All of lore.kernel.org
 help / color / mirror / Atom feed
From: "Heiko Stübner" <heiko@sntech.de>
To: Andrew Jones <ajones@ventanamicro.com>
Cc: linux-riscv@lists.infradead.org, palmer@dabbelt.com,
	christoph.muellner@vrull.eu, conor@kernel.org,
	philipp.tomsich@vrull.eu, jszhang@kernel.org
Subject: Re: [PATCH v4 4/5] RISC-V: add infrastructure to allow different str* implementations
Date: Thu, 12 Jan 2023 17:05:19 +0100	[thread overview]
Message-ID: <2094019.QZUTf85G27@diego> (raw)
In-Reply-To: <20230110121320.zr4tk4nl2w57klqg@orel>

Hi Andrew,

thanks a lot for taking the time to provide these extensive and really
helpful comments.

Am Dienstag, 10. Januar 2023, 13:13:20 CET schrieb Andrew Jones:
> On Mon, Jan 09, 2023 at 07:17:54PM +0100, Heiko Stuebner wrote:
> > From: Heiko Stuebner <heiko.stuebner@vrull.eu>
> > 
> > Depending on supported extensions on specific RISC-V cores,
> > optimized str* functions might make sense.
> > 
> > This adds basic infrastructure to allow patching the function calls
> > via alternatives later on.

§ DATASET SECTION:
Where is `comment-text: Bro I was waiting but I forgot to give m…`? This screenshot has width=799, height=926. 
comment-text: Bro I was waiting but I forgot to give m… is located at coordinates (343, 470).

§ EXERCISES TO COMPLETE:
(1) In the mailing list post, what does the quoted patch add?
(2) Reproduce the mailing list post word for word between "Am Dienstag, 10." and "alternatives later on.", inclusive.

§ SOLUTIONS TO THE PROBLEMS:
(1) Basic infrastructure to allow patching the function calls via alternatives later on.

(2)
Am Dienstag, 10. Januar 2023, 13:13:20 CET schrieb Andrew Jones:
> On Mon, Jan 09, 2023 at 07:17:54PM +0100, Heiko Stuebner wrote:
> > From: Heiko Stuebner <heiko.stuebner@vrull.eu>
> > 
> > Depending on supported extensions on specific RISC-V cores,
> > optimized str* functions might make sense.
> > 
> > This adds basic infrastructure to allow patching the function calls
> > via alternatives later on.